Case History

A female patient in her early 30s was presented to the otolaryngology and communicative sciences department at a large medical center. The patient presented with symptoms of pressure localized to both ears, however greater in right ear, occasional tinnitus in right ear (described as high pitch buzzing), and mild vertigo/dizziness (provoked by movement), lasting minutes in duration. 
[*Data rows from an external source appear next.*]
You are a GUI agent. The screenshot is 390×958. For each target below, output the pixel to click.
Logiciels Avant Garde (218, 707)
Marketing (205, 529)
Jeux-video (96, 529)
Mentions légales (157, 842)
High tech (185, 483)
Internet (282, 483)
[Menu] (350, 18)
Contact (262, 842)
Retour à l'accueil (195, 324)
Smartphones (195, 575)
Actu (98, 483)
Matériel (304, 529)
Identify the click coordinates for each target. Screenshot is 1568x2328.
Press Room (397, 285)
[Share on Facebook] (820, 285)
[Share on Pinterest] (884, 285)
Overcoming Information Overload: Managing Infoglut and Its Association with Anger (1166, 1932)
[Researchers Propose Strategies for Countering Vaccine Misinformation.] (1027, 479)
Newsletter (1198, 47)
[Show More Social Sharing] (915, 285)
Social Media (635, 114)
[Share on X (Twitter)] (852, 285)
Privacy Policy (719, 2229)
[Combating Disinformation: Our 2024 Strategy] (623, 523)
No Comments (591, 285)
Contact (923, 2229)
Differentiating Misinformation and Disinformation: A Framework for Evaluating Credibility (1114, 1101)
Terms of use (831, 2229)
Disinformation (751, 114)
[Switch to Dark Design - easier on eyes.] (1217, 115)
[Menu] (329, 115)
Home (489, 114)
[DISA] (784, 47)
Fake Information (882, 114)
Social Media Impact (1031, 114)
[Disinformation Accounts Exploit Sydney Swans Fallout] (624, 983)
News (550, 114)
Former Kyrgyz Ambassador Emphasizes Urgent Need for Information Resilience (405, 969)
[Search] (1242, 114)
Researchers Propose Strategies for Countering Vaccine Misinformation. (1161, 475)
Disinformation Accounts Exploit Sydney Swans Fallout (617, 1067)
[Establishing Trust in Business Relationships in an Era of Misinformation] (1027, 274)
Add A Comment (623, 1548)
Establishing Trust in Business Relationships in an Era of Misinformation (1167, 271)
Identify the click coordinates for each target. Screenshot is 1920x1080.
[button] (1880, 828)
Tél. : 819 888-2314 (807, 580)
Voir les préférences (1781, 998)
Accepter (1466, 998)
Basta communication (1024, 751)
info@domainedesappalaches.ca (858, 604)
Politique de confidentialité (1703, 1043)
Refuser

The symptoms started several months ago and reportedly worsened over time. The patient denied childhood hearing loss, family history of hearing loss, or use of ototoxic drugs. The patient’s reported medical history was significant for sinusitis, migraines, and occasional noise exposure, including concerts and hunting without hearing protection use. The remaining reported medical history was otherwise unremarkable. ENT referred the patient for a comprehensive audiometric evaluation and tympanometry.

Audiometric Findings 

Otoscopy: Clear canals and intact eardrums, no signs of infection, fluid, or retraction


FIGURE 1. Audiogram findings.

Tympanometry: Normal ear canal volume, middle ear air pressure, and admittance in both ears; normal gradient in both ears (Type A)

Audiogram: See FIGURE 1

Based on these results, further testing was suggested:

DPOAEs: Present and robust in both ears 1500–10000 Hz

Reflexes: Elevated or absent both ipsi and contra for both ears

You be the detective! What is your interpretation and recommendation?

What Would You Do?

At first, the complaints reported during history intake appeared consistent with possible Eustachian tube dysfunction or other conductive pathology, or something mimicking a conductive pathology with balance disturbance, maybe superior semicircular canal dehiscence (SSCD), fistula of the round or oval window. However, normal tympanometry, sensorineural hearing loss, and absence of air-bone gaps were not very supportive of a conductive pathology, SSCD, or fistula. 

Perhaps noise exposure, maybe a left-handed shooter? However, DPOAEs were robust and present in both ears, which likely rules out cochlear pathology; unless there was a primary neural loss due to noise, which would not likely explain the threshold shift. 

Reflexes elevated and/or absent, but in both ipsi and contra conditions? Bilateral tumors? 

Based on these findings, the patient was referred for imaging.

Well, “it’s not a tumor!” (in your best Schwarzenegger voice). What is it?

Chiari malformation (CM). CM are structural deficits in the cerebellum, where part of the cerebellum is located below the foramen magnum; the resulting pressure may affect functions controlled by these areas (like hearing and balance) and block cerebrospinal flow. CM type I is the most common form of CM and is usually first noticed in adolescence or adulthood and often by accident during examination for another condition. The most common presentation is occipital and neck pain exacerbated by physical activity and Valsalva maneuver. Recently, a case series of nine patients demonstrated the most common audio-vestibular signs were hearing loss and tinnitus followed by vertigo (Guerra et al, 2015).

Course of Care

The patient was referred to neurology and pursuing surgery. Hearing and balance will be evaluated post-surgical intervention. Improvement with surgical intervention is not well studied, but reversible hearing loss following surgery has been reported (Sivakanthan et al, 2014).